Thursday, August 28, 2014

Peace Teams: How

The purposes of a peace team are to nonviolently de-escalate violence, and assist in creating and defending the image of a nonviolent social movement. How does a peace team do these two primary functions?

De-escalating violent or potentially violent interactions is done by being a calming presence, a presence focused not on arguing the issues but rather on bringing the people into dialog rather than hot conflict. This is often done most effectively by focusing, listening, affirming, and at times simply redirecting individuals away from the conflict. Train for it.
Meta Peace Team training
Creating and defending the image of the movement begins with the core group of organizers who have decided the behavior code required of participants. If they have not stressed nonviolence, it will be almost impossible to create and defend a sympathetic public image. If they have decided to assert that they are a nonviolent movement, and have given the moral authority to the peace team to request that behavior of all participants, the peace team can help greatly.

To inoculate a movement against the erosion and nullification of the good image of that movement, the peace team can be on hand at public demonstrations to accomplish several parts of this inoculation.

  • Print, carry, and pass out small cards identifying the peace team as representatives of the organizers who want nonviolent behavior from all participants.
  • Talk to agitated participants to attempt to let them know they are expected to project an image of nonviolence.
  • Separate conflicting parties if possible.
  • Listen to all and affirm their humanity.
  • For those who cannot be de-escalated, ask them if they understand that the organizers no longer regard them as participating in the movement.
  • Be sure police and media understand that any deviation from the organizers' stated behavior code no longer represents the movement.

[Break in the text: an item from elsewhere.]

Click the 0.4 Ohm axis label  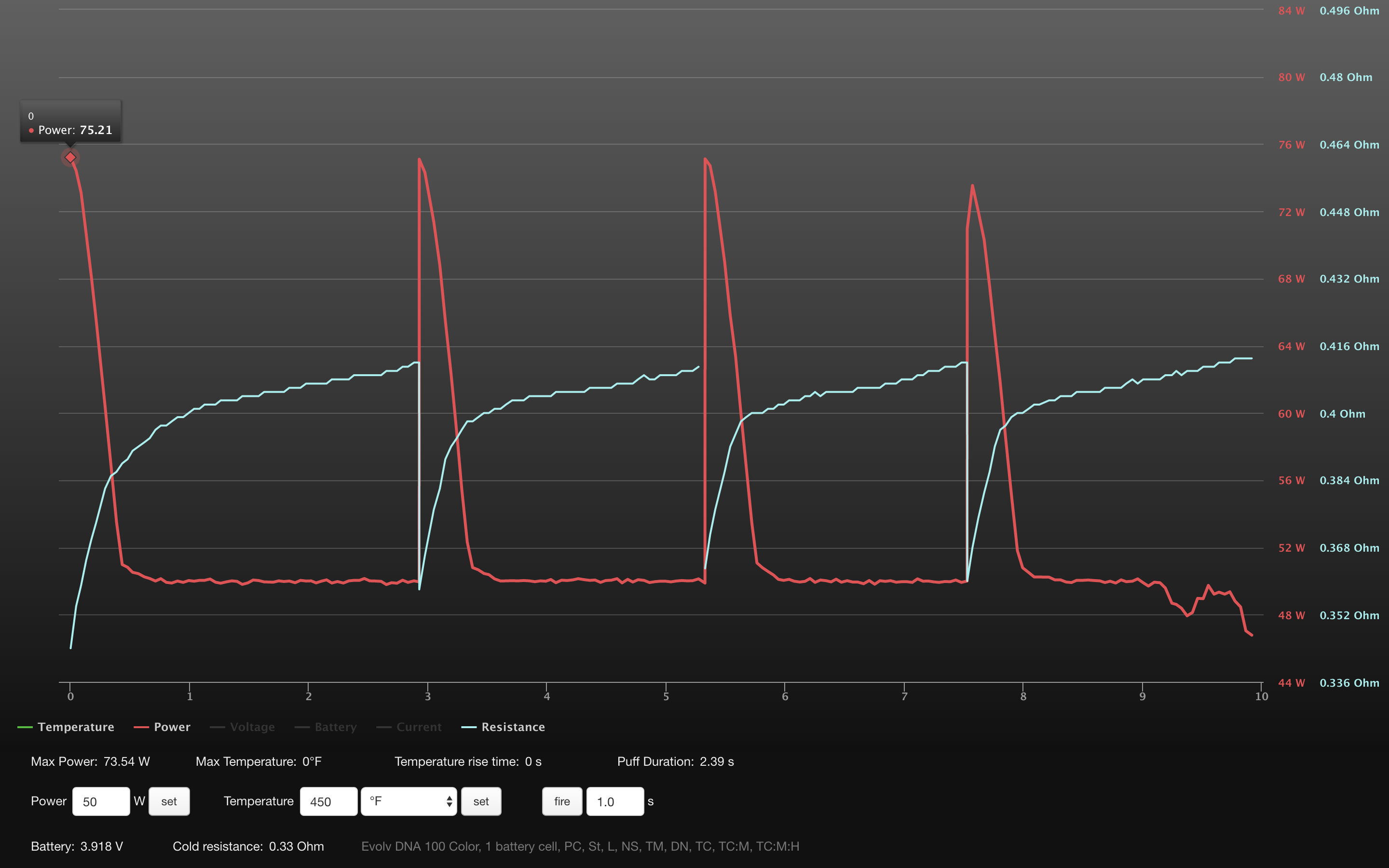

It is not the duty of the members of the peace team to take a position on anything except violence. Even when a peace team is an internal branch of the movement and not a generally available peace team for all groups, their work at a public demonstration is to protect people and the image of the movement, not to debate the merits of the issue. When others understand they cannot provoke a peace team member into an argument, provocation usually diminishes.

Is the peace team there to remove emotion and anger from a movement? No. Both Gandhi and King wrote compellingly about the value of anger. Gandhi compared it to steam, framing it as choosing whether to allow that steam to build up and explode destructively or harness the steam and control its power to get work done. The peace team is there to help make productive, constructive, transformative work possible.